Task instructions: Transcribe the following passage about the bed from the house in rue des Moulins word for word, in full.
═════ Selected passage
This bed, recently put up for auction in Paris, embodies the life of the French courtisane in the second half of the 19th century. On 30 October, 1946, the expert Maurice Rheims had decribed the bed, which formed part of the furniture for a town mansion, as “designed for a very particular use”: the Marthe Richard law passed earlier that year (13 April) had outlawed brothels and caused them to shut up shop. This infamous bed was in 6, rue des Moulins near to the Palais Royal, a house which, in its time, had welcomed Toulouse Lautrec, not only as customer but also as painter. And as a willing resident Lautrec painted a famous series of works there in 1894. Biographies of the painter are not lacking in rich description of the luxurious house in rue des Moulins, underlining the extravagance of the furniture, with its vermeil bath and la Païva bed. How did these items get there? No one knows.
══════════
═════ Collected data
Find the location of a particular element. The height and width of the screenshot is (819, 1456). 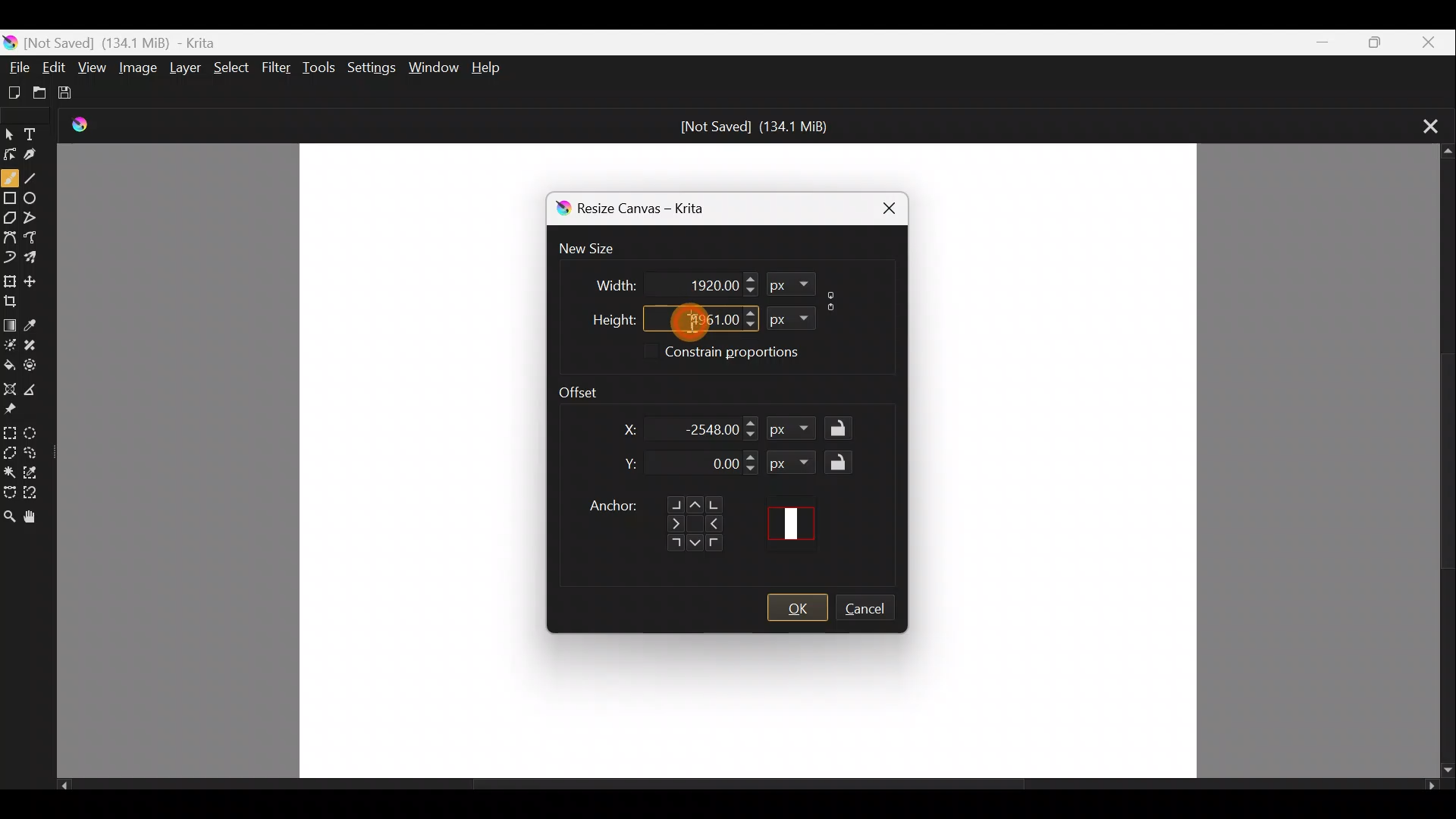

Reference images tool is located at coordinates (12, 411).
══════════
Written solution:
This bed, recently put up for auction in Paris, embodies the life of the French courtisane in the second half of the 19th century. On 30 October, 1946, the expert Maurice Rheims had decribed the bed, which formed part of the furniture for a town mansion, as “designed for a very particular use”: the Marthe Richard law passed earlier that year (13 April) had outlawed brothels and caused them to shut up shop. This infamous bed was in 6, rue des Moulins near to the Palais Royal, a house which, in its time, had welcomed Toulouse Lautrec, not only as customer but also as painter. And as a willing resident Lautrec painted a famous series of works there in 1894. Biographies of the painter are not lacking in rich description of the luxurious house in rue des Moulins, underlining the extravagance of the furniture, with its vermeil bath and la Païva bed. How did these items get there? No one knows.